Faced with such uncertainty, the safest course of action would be to eschew contact of any kind—not with outsiders, not with potential venomous larvae, not with any part of the world. Alpine swifts are like kites that have escaped their strings and spindle-holders, soaring alone and aloft for up to seven months at a time on round-trips from Switzerland to Mali. If you can dine on the wing and nap on the wing, why risk anything that can perturb your superbly streamlined life? Descent, after all, can only saddle one with complications, like hatchlings that need to be fed seven times a day or parasitic louse flies that drain your blood and resolve. But perhaps the impulse to ascend forever runs deeper in a creature that converses closer with the heavens than any other. Maybe as a master practitioner of aerodynamics, the swift is also a student of quantum mechanics, recognizing that physical contact is, in reality, an illusion cultivated by our senses to register the repulsive forces between our electron configurations and another’s. Perhaps the swift has come to terms with the fact that what we tangibly feel is never truly another, but rather a resistance against being occupied, comprising shells and layers forever guarding our innermost cores.
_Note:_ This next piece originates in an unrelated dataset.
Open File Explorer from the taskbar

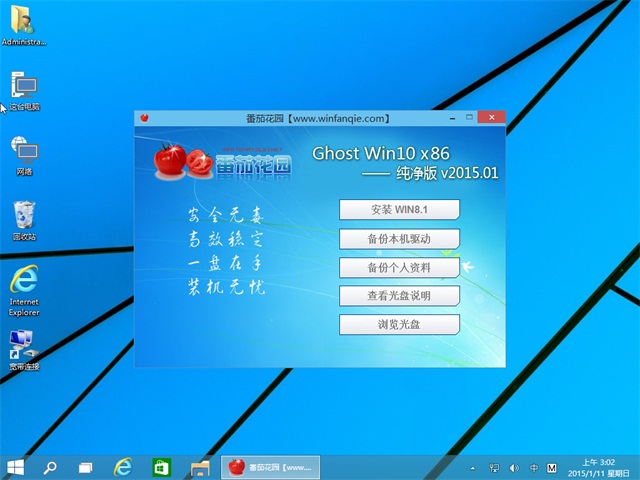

This is a tough thought to bear, especially for those marching and schooling and flocking in solidarity. But while it may ultimately be true that we resemble the shy crowns of Borneo camphor trees more than we would like to admit, ever branching towards each other but never connecting in canopy, other agents may yet sway and shape us. For the ties that bind need not be material. In a universe with so much gap and so much void, there exists a phenomenon that draws everything from everywhere. Some call this gravity. Others call it love. So weak yet so inexorable, stretching across infinity. To love is to beckon in spirit. To love is to come together. Gravity may prove to be the most patient form of love, outlasting stars and their fires, outlasting light and its shine. The only thing it cannot fully capture may be time, although it tries its best to slow it down, which is sometimes what it feels like to be in love.

Gravity is very potent within the embrace of a neutron star, where atoms are crushed and compacted down to be as close as anything can get without risking collapse. Under such pressures we may start to wish for the opposite of what we once desired, aching to fling ourselves far and free like radio waves, to beam our relief outwards at having escaped such intense adoration, such fathomless faithfulness. Such is the tragedy of being beings that are whole and complex and contradictory. We lament about not being able to connect yet cannot bear the thought of being subsumed. Perhaps what we truly crave lies in the act of circling, to orbit each other in darkness and devotion around an unspoken center, apart but never parting, never fully merging yet constant in yearning, to touch, to commune, as stars of a constellation in making.